WHAT IS NEEDED » Go through the entries and copy each one exactly. Leave none out.

EXTRACTED INFORMATION »
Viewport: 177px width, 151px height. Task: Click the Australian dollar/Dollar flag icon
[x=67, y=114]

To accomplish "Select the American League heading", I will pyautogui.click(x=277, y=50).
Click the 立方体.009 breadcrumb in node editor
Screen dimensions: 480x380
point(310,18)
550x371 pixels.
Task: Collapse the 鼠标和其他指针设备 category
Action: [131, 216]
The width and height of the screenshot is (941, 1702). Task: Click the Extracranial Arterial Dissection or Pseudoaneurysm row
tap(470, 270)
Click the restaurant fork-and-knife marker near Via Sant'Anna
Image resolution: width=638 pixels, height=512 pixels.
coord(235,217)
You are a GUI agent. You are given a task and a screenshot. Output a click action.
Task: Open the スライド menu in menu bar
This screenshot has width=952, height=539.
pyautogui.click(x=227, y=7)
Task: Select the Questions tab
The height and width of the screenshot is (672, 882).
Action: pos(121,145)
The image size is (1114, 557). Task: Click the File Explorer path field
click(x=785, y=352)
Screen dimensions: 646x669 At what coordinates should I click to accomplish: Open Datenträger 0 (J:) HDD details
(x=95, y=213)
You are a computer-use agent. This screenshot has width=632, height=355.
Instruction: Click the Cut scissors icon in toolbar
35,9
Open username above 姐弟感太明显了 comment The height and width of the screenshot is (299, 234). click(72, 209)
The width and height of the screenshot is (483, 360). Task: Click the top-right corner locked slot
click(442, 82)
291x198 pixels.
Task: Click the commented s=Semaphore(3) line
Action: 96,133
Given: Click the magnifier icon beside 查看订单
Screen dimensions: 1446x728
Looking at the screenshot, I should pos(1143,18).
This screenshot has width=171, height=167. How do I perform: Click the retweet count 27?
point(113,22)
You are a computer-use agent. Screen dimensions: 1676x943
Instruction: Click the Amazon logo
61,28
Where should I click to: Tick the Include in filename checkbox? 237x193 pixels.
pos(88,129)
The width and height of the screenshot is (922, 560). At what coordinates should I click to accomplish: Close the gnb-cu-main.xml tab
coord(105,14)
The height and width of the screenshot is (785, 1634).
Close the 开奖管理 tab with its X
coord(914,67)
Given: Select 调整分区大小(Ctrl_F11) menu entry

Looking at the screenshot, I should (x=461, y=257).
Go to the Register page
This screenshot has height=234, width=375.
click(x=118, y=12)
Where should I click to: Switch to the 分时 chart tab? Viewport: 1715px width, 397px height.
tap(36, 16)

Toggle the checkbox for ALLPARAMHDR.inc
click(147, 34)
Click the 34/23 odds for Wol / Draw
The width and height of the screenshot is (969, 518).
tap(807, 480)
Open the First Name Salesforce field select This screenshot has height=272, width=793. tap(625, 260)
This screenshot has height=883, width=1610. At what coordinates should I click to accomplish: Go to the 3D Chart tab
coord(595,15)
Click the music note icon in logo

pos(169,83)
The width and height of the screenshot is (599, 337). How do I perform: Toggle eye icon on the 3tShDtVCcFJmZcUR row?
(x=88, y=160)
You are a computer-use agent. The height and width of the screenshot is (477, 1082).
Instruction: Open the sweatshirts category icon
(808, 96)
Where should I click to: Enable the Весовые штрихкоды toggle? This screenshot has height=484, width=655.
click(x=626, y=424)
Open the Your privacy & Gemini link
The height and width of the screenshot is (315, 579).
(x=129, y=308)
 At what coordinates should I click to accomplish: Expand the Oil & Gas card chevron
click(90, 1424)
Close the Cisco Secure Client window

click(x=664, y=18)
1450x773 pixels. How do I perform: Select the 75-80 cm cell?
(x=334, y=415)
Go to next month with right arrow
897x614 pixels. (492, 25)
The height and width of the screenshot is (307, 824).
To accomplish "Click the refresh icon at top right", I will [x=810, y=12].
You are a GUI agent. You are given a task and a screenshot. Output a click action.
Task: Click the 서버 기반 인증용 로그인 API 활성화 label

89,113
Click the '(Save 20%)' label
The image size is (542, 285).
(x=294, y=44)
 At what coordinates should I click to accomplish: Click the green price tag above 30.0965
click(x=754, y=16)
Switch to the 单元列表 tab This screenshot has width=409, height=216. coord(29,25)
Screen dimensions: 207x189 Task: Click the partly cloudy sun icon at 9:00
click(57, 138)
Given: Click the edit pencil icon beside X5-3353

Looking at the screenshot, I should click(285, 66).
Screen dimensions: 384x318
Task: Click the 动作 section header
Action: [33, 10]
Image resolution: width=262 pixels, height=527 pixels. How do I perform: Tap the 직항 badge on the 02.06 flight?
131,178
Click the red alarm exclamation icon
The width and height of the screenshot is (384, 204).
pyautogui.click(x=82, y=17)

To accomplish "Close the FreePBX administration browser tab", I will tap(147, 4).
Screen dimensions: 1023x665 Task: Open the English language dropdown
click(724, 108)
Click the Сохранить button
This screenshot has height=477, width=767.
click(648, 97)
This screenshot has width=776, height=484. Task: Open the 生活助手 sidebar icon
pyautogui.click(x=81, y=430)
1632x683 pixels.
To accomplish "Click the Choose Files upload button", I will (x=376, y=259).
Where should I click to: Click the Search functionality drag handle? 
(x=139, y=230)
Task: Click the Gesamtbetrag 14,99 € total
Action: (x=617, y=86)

RESULT OF THIS TASK »
Viewport: 177px width, 151px height. Task: Click the Australian dollar/Dollar flag icon
[x=67, y=114]

To accomplish "Select the American League heading", I will pyautogui.click(x=277, y=50).
Click the 立方体.009 breadcrumb in node editor
Screen dimensions: 480x380
point(310,18)
550x371 pixels.
Task: Collapse the 鼠标和其他指针设备 category
Action: [131, 216]
The width and height of the screenshot is (941, 1702). Task: Click the Extracranial Arterial Dissection or Pseudoaneurysm row
tap(470, 270)
Click the restaurant fork-and-knife marker near Via Sant'Anna
Image resolution: width=638 pixels, height=512 pixels.
coord(235,217)
You are a GUI agent. You are given a task and a screenshot. Output a click action.
Task: Open the スライド menu in menu bar
This screenshot has width=952, height=539.
pyautogui.click(x=227, y=7)
Task: Select the Questions tab
The height and width of the screenshot is (672, 882).
Action: pos(121,145)
The image size is (1114, 557). Task: Click the File Explorer path field
click(x=785, y=352)
Screen dimensions: 646x669 At what coordinates should I click to accomplish: Open Datenträger 0 (J:) HDD details
(x=95, y=213)
You are a computer-use agent. This screenshot has width=632, height=355.
Instruction: Click the Cut scissors icon in toolbar
35,9
Open username above 姐弟感太明显了 comment The height and width of the screenshot is (299, 234). click(72, 209)
The width and height of the screenshot is (483, 360). Task: Click the top-right corner locked slot
click(442, 82)
291x198 pixels.
Task: Click the commented s=Semaphore(3) line
Action: 96,133
Given: Click the magnifier icon beside 查看订单
Screen dimensions: 1446x728
Looking at the screenshot, I should pos(1143,18).
This screenshot has width=171, height=167. How do I perform: Click the retweet count 27?
point(113,22)
You are a computer-use agent. Screen dimensions: 1676x943
Instruction: Click the Amazon logo
61,28
Where should I click to: Tick the Include in filename checkbox? 237x193 pixels.
pos(88,129)
The width and height of the screenshot is (922, 560). At what coordinates should I click to accomplish: Close the gnb-cu-main.xml tab
coord(105,14)
The height and width of the screenshot is (785, 1634).
Close the 开奖管理 tab with its X
coord(914,67)
Given: Select 调整分区大小(Ctrl_F11) menu entry

Looking at the screenshot, I should (x=461, y=257).
Go to the Register page
This screenshot has height=234, width=375.
click(x=118, y=12)
Where should I click to: Switch to the 分时 chart tab? Viewport: 1715px width, 397px height.
tap(36, 16)

Toggle the checkbox for ALLPARAMHDR.inc
click(147, 34)
Click the 34/23 odds for Wol / Draw
The width and height of the screenshot is (969, 518).
tap(807, 480)
Open the First Name Salesforce field select This screenshot has height=272, width=793. tap(625, 260)
This screenshot has height=883, width=1610. At what coordinates should I click to accomplish: Go to the 3D Chart tab
coord(595,15)
Click the music note icon in logo

pos(169,83)
The width and height of the screenshot is (599, 337). How do I perform: Toggle eye icon on the 3tShDtVCcFJmZcUR row?
(x=88, y=160)
You are a computer-use agent. The height and width of the screenshot is (477, 1082).
Instruction: Open the sweatshirts category icon
(808, 96)
Where should I click to: Enable the Весовые штрихкоды toggle? This screenshot has height=484, width=655.
click(x=626, y=424)
Open the Your privacy & Gemini link
The height and width of the screenshot is (315, 579).
(x=129, y=308)
 At what coordinates should I click to accomplish: Expand the Oil & Gas card chevron
click(90, 1424)
Close the Cisco Secure Client window

click(x=664, y=18)
1450x773 pixels. How do I perform: Select the 75-80 cm cell?
(x=334, y=415)
Go to next month with right arrow
897x614 pixels. (492, 25)
The height and width of the screenshot is (307, 824).
To accomplish "Click the refresh icon at top right", I will [x=810, y=12].
You are a GUI agent. You are given a task and a screenshot. Output a click action.
Task: Click the 서버 기반 인증용 로그인 API 활성화 label

89,113
Click the '(Save 20%)' label
The image size is (542, 285).
(x=294, y=44)
 At what coordinates should I click to accomplish: Click the green price tag above 30.0965
click(x=754, y=16)
Switch to the 单元列表 tab This screenshot has width=409, height=216. coord(29,25)
Screen dimensions: 207x189 Task: Click the partly cloudy sun icon at 9:00
click(57, 138)
Given: Click the edit pencil icon beside X5-3353

Looking at the screenshot, I should click(285, 66).
Screen dimensions: 384x318
Task: Click the 动作 section header
Action: [33, 10]
Image resolution: width=262 pixels, height=527 pixels. How do I perform: Tap the 직항 badge on the 02.06 flight?
131,178
Click the red alarm exclamation icon
The width and height of the screenshot is (384, 204).
pyautogui.click(x=82, y=17)

To accomplish "Close the FreePBX administration browser tab", I will tap(147, 4).
Screen dimensions: 1023x665 Task: Open the English language dropdown
click(724, 108)
Click the Сохранить button
This screenshot has height=477, width=767.
click(648, 97)
This screenshot has width=776, height=484. Task: Open the 生活助手 sidebar icon
pyautogui.click(x=81, y=430)
1632x683 pixels.
To accomplish "Click the Choose Files upload button", I will (x=376, y=259).
Where should I click to: Click the Search functionality drag handle? 
(x=139, y=230)
Task: Click the Gesamtbetrag 14,99 € total
Action: (x=617, y=86)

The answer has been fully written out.